Changing the clustered index requires copying the data, even with the InnoDB Plugin. However, adding or dropping a secondary index with the InnoDB Plugin is much faster, since it does not involve copying the data.

Source: Overview of Fast Index Creation

Daniel Vassallo
Sounds cool. How do I check if the machine has InnoDB Plugin installed?
Pentium10
Do `SELECT VERSION()` in your MySQL client. Is your MySQL server v5.1+?
Daniel Vassallo
my version is: 5.1.33-community-log
Pentium10
@Pentium10: That's good. Then you may wanto to follow the instructions here: [Obtaining and Installing the InnoDB Plugin](http://dev.mysql.com/doc/innodb-plugin/1.0/en/innodb-plugin-introduction-obtaining.html)
Daniel Vassallo
@Pentium10: You can also check if it is already installed by the `SHOW PLUGINS;` command.
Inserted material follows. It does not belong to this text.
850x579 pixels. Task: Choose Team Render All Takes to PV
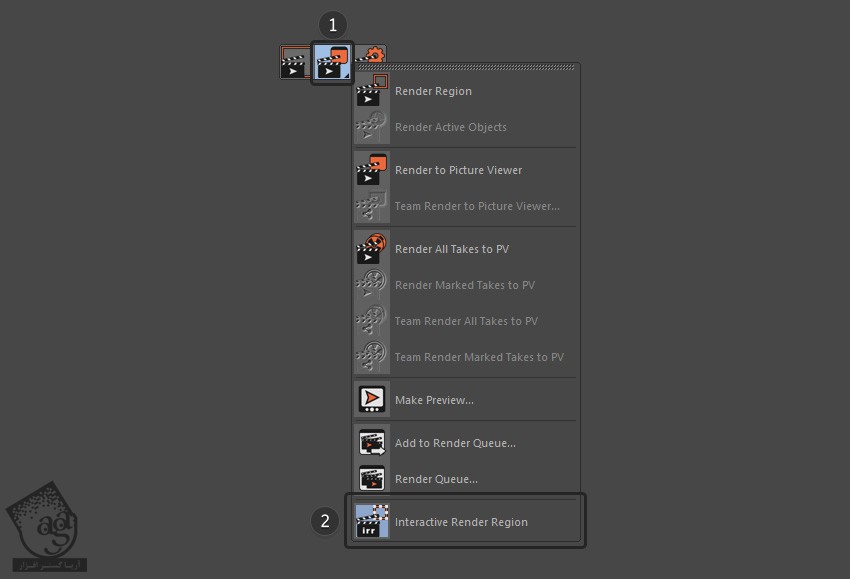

Check out the expected output in point 6 here: http://dev.mysql.com/doc/innodb-plugin/1.0/en/innodb-plugin-installation-dynamic-posix.html
Daniel Vassallo
You may also want to check this out: http://dev.mysql.com/doc/refman/5.1/en/replacing-builtin-innodb.html
Daniel Vassallo
I've upgraded to 5.5 which has the plugin inbuilt, and now everything works smooth. Thank you.
Pentium10
@Pentium10: I'm glad it's working smoothly. Thanks for leaving feedback.
Daniel Vassallo
+3  A: 

I am wondering if I issue another index creation, will it use the existing index in the process calculation? If so in what form?

No, it won't.

Theoretically, an index on (site, product, value, id) has everything required to build an index on any subset of these fields (including the indices on (product, value, id) and (value, id)).

However, building an index from a secondary index is not supported.
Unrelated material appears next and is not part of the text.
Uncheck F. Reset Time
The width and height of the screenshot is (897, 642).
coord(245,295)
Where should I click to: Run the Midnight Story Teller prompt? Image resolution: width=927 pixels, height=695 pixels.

First, MySQL does not support fast full index scan (that is scanning an index in physical order rather than logical), thus making an index access path more expensive than the table read. This is not a problem for InnoDB, since the table itself is always clustered.

Second, the record orders in these indexes are completely different so the records need to be sorted anyway.
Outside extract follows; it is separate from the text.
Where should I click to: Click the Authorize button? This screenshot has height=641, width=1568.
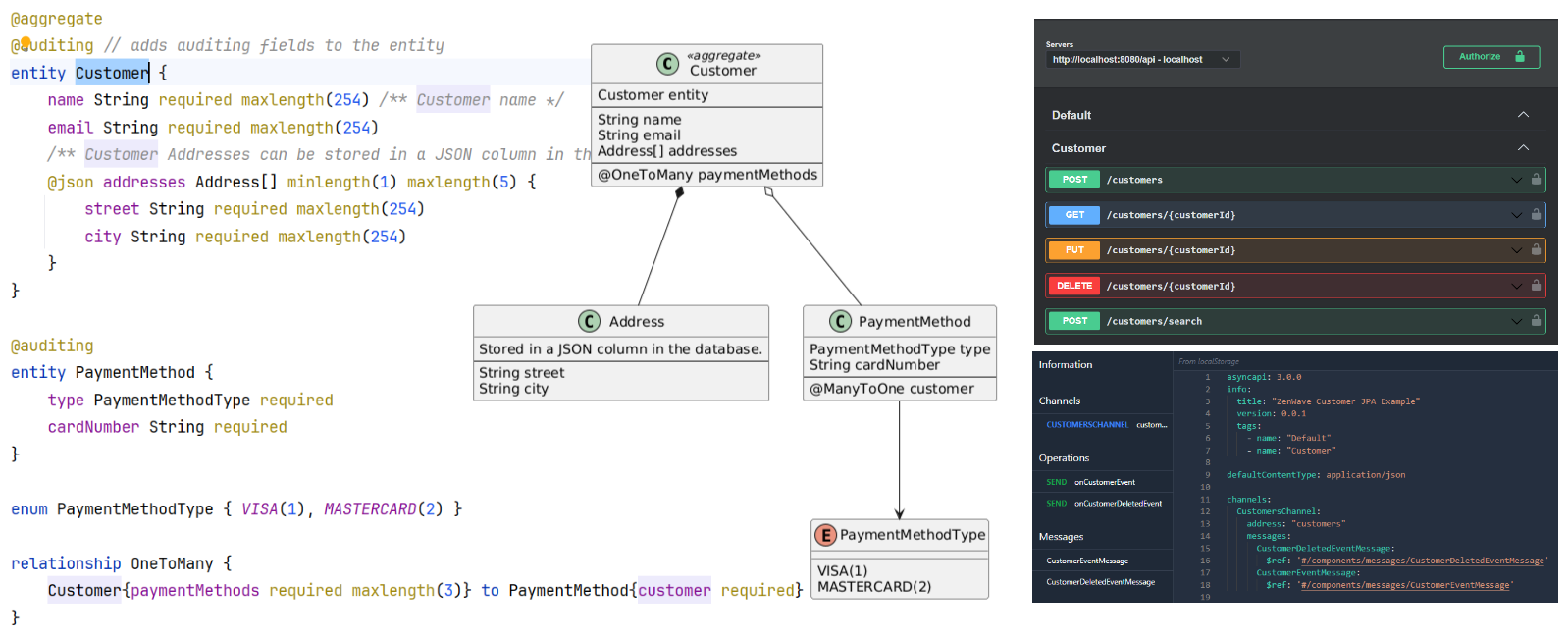[x=1490, y=57]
However, the main problem with the index creation speed in MySQL is that it generates the order on site (just inserting the records one by one into a B-Tree) instead of using a presorted source. As @Daniel mentioned, fast index creation solves this problem. It is available as a plugin for 5.1 and comes preinstalled in 5.5.

Quassnoi
@Quassnoi I would definitely read more about choosing all the stuff engine etc., and how index creation speed works on different data types. Maybe this should be a new material for a new post on your blog. What do you say?
Pentium10
@Pentium10: a good idea.
Quassnoi